Sorgen machen etlichen Senatsmitgliedern deshalb Berichte über die
abnehmende Bereitschaft von Fahrgästen, im ÖPNV Mund-Nasenschutz zu
tragen. Entsprechend geht es hier eher um eine Verschärfung der
geltenden Regeln: Schon seit Ende April gilt die Maskenpflicht in Bus
und Bahnen, allerdings wird sie nicht kontrolliert. Und wer sich
nicht daran hält, riskiert auch kein Bußgeld. Das könnte sich bald
ändern. Allerdings ist das Thema innerhalb von Rot-Rot-Grün
umstritten.

Die Pflicht, im ÖPNV einen Mund-Nasenschutz zu tragen, finden im
Senat im Prinzip alle richtig. Aber gerade angesichts der steigenden
Neuinfektionszahlen nimmt auch die Sorge zu, ob Appelle an die
Passagiere reichen, oder ob viele mit der Maskenpflicht
möglicherweise längst viel zu lässig umgehen. SPD und Grüne sind
deshalb eher für ein Bußgeld zur Durchsetzung einer Maskenpflicht.
Gesundheitssenatorin Dilek Kalayci (SPD) hätte dieses am liebsten
schon vor Wochen gehabt.

Die Linke ist dagegen skeptisch, ob Bußgelder das richtige Mittel
sind, das Ziel zu erreichen. Aus der Partei waren vor allem Zweifel
zu hören, ob sich die dann notwendigen Kontrollen tatsächlich
realisieren lassen. Vieles spricht dennoch dafür, dass sich die
Senatsmitglieder auch auf das Bußgeld einigen.

Ebenfalls mit einem Beschluss ist bei Lockerungen für den
Einzelhandel zu rechnen: Der bisher gültige Richtwert von maximal
einer Person pro 20 Quadratmeter Verkaufsfläche dürfte deutlich
abgesenkt werden - im Gespräch ist die halbe Quadratmeterzahl. Damit
könnten künftig wieder deutlich mehr Menschen zum Einkaufen in die
Geschäfte.

Und auch beim Thema Veranstaltungen sind eine Reihe von Veränderungen
geplant. In Innenräumen sind bislang höchstens 150 Personen erlaubt
und ab dem 30. Juni 300. Diese Grenzen sollen fallen - es sollen
deutlich mehr werden.

Außerdem bekommt die neue Verordnung eine komplett andere Systematik:
Sie soll nicht mehr auflisten, was alles unter welchen Bedingungen
erlaubt ist, sondern eine Übersicht bieten, was Berlinerinnen und
Berliner auch künftig nicht dürfen.
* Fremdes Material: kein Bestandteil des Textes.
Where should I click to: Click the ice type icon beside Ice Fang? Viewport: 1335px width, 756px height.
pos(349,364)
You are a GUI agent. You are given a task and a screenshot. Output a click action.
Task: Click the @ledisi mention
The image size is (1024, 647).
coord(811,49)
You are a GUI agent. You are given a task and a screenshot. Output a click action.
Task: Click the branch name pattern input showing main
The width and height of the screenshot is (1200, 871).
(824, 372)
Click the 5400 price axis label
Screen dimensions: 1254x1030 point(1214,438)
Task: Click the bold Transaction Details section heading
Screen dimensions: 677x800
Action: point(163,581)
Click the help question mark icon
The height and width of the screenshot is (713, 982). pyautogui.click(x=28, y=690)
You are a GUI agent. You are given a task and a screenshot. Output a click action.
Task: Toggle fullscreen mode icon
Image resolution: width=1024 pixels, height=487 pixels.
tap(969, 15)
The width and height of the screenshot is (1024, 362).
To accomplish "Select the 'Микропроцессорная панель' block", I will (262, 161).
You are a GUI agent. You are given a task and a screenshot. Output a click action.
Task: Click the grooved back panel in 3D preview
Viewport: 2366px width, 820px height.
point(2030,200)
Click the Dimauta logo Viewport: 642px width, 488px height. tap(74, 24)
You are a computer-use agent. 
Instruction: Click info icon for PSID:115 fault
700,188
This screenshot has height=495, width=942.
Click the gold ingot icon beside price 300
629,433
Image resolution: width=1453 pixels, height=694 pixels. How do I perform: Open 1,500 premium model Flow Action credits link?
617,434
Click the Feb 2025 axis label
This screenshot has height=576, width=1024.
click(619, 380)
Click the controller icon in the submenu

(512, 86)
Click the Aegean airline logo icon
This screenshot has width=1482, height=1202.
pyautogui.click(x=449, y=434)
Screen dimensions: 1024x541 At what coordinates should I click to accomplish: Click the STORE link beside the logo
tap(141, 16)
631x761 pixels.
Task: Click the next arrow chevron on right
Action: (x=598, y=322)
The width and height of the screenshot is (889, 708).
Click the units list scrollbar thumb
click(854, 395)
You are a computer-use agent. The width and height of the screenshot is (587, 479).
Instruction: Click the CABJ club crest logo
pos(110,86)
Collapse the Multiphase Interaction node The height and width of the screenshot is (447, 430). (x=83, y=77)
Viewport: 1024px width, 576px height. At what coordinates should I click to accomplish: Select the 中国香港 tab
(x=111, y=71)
Ziel dabei ist es, den den
Überblick über die Verordnung zu erleichtern.

Die Senatsmitglieder müssen sich am Dienstag ranhalten: Die Sitzung
endet laut Plan um 12.00 Uhr. Danach schließt sich bereits die
nächste zusammen mit dem Rat der Bürgermeister an. Wenn die nicht
warten sollen, müssen alle Änderungen innerhalb von zwei Stunden
beraten und beschlossen sein.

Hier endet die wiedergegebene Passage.